I remember watching one of those terrible motorcycle build shows back in the late 90s or very early 2000s. They showed a Haas machine cutting custom "billet" rims. I've never seen another of those machines. I believe someone posted on the forums about it. It was a prototype or custom built machine just for cutting rims. They never built another one.

There's lots of weird stuff out there. These machines are so expensive that they never get scrapped.

You know I also seem to remember some kind of machine like that, sort of had a VTL table on it with a regular milling head on it. Strange I cant remember for sure but I think that is what you are referring to.
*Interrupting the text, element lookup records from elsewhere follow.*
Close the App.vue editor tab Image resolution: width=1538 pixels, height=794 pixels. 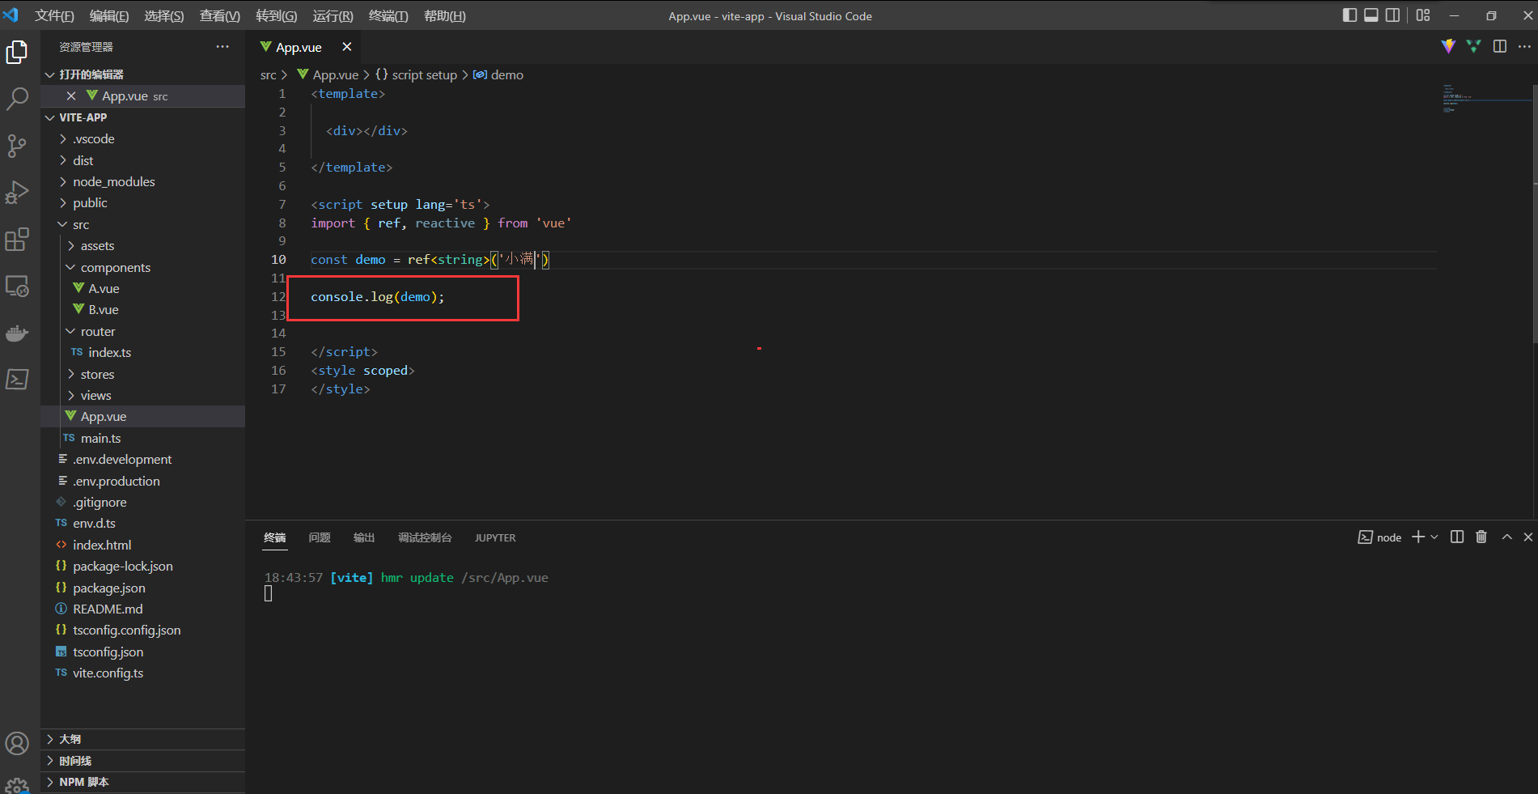[347, 47]
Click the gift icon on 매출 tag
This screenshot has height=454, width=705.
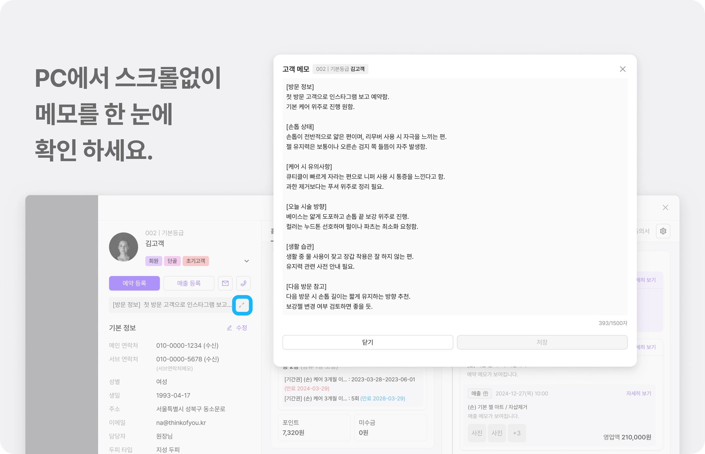[485, 393]
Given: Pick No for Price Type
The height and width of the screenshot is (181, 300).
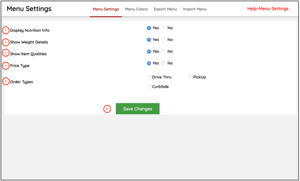Looking at the screenshot, I should [x=163, y=63].
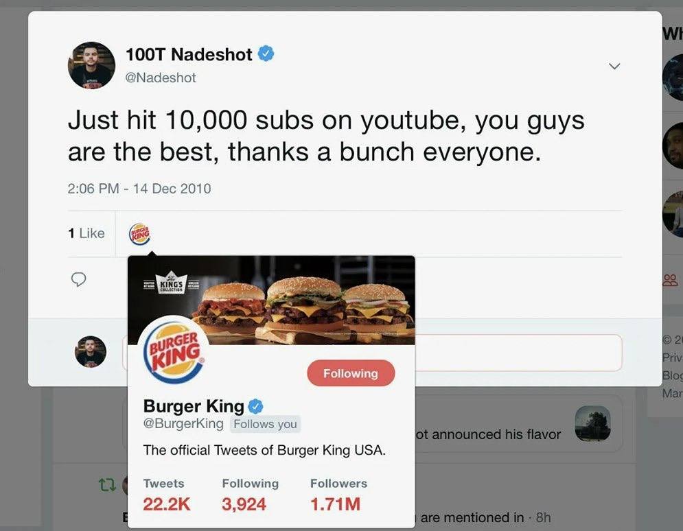This screenshot has height=531, width=683.
Task: Open the @Nadeshot handle link
Action: pyautogui.click(x=161, y=78)
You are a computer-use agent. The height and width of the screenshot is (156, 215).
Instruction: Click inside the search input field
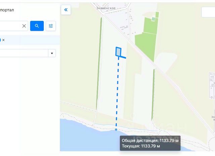point(10,26)
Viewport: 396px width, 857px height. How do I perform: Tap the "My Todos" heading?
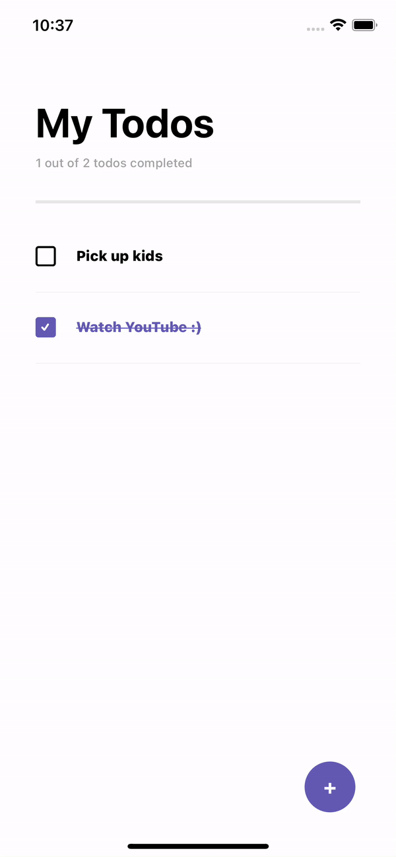pyautogui.click(x=125, y=123)
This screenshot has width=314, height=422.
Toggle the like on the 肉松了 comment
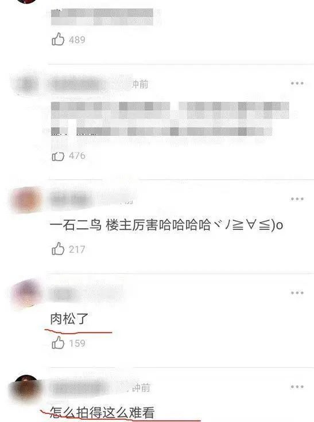[x=58, y=343]
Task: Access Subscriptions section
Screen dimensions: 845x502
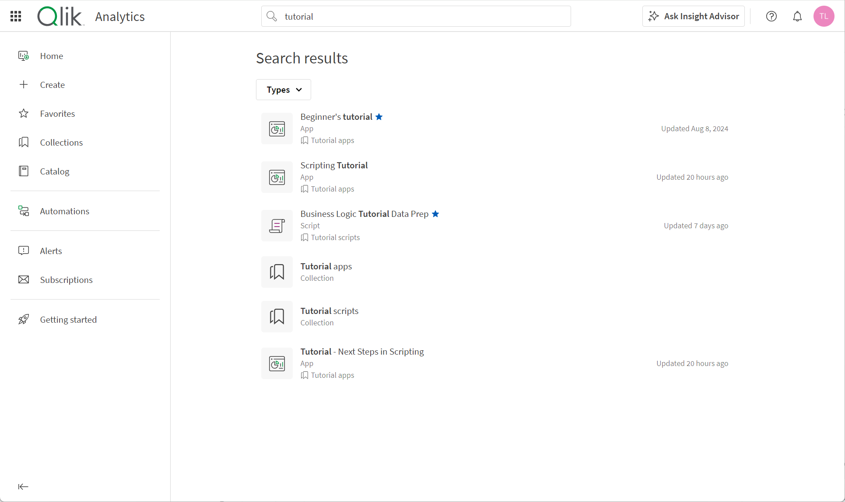Action: tap(67, 279)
Ooops I should have read further down, looks like someone else found a photo for us.

Charles
 
Shoot me but, rarely do you hear "bad ass" and "Haas" in the same sentence. We have Haas on our shop floor, so I am not anti-Haas, but...… How does it compare to an Okuma or Mori of the same general configuration?
 
My take on that would be the fact Haas is half the price of the equivalent Mori or Okuma and can most of the time produce the same result in the same time making me the same money is "Bad ass". Granted Mori And Okuma are better built machines you have to realize Haas is not the start up company like they where 20 years ago. I think anymore its all down to cutting tools and strategies that separate the machines.

If I program a Haas to run the max parameters for a given tool 99% of the time it will do it. Granted during HSM the other two will maybe beat it sometimes but for so much more money and so little gain I don't see the value anymore. The shop I built in Zhongshan China has over 40 new VF's and SL's in the past two years with a new one coming in every 16 days. Haas must be doing something right.
 
I understand....have you set up a SS NGC Haas and ran it for a while?? It will make you wonder why you paid so much for that okuma. And mori...throw that out the window...they went with direct sales....when you need a new 25,ooo dollar spindle...good luck finding a repairman to install it in the next 6 month. Modern DMG Mori is bad ass and require a trained service tech to change the oil. Something they habe just a few of.

Shoot me but, rarely do you hear "bad ass" and "Haas" in the same sentence. We have Haas on our shop floor, so I am not anti-Haas, but...… How does it compare to an Okuma or Mori of the same general configuration?
 
Big machines are really great if they are running on another man's money. During my apprenticeship at Firestone in the mid sixties, the Mechanical Building had some big stuff. A 30' Gray hydraulic planer with 30 hp Future Mill heads. Two on the cross arm, and another on the side. It was unusual to walk around on a machine tool table while installing the clamps on castings and weldments as tall as me,for the journeyman on a stool.
 
Re: Seymour.
In the EU according to how haas interprets the laws, they need the enclosures.
I must not comment -- gentlemen don´t.

But also when Haas does such on enclosures, they demonstrate "safety-first".
 
Re: Seymour.
In the EU according to how haas interprets the laws, they need the enclosures.
I must not comment -- gentlemen don´t.

But also when Haas does such on enclosures, they demonstrate "safety-first".

No, they do not!
What they are doing is wasting production floor in Oxnard, plain and simple.
The Haas TM mills are in reality a stripped-to-the-bone VMC. Nothing more, nothing less, and as such they only exist to fill a niche area
where price matters.
Other than that they are anything but Tool Room machines!

Like it or not, there is still, and will always be a need for real toolroom equipment, which simply can not ever be enclosed.
And on those machines brain and knowledge is first, second, third. If you have both, safety is implied.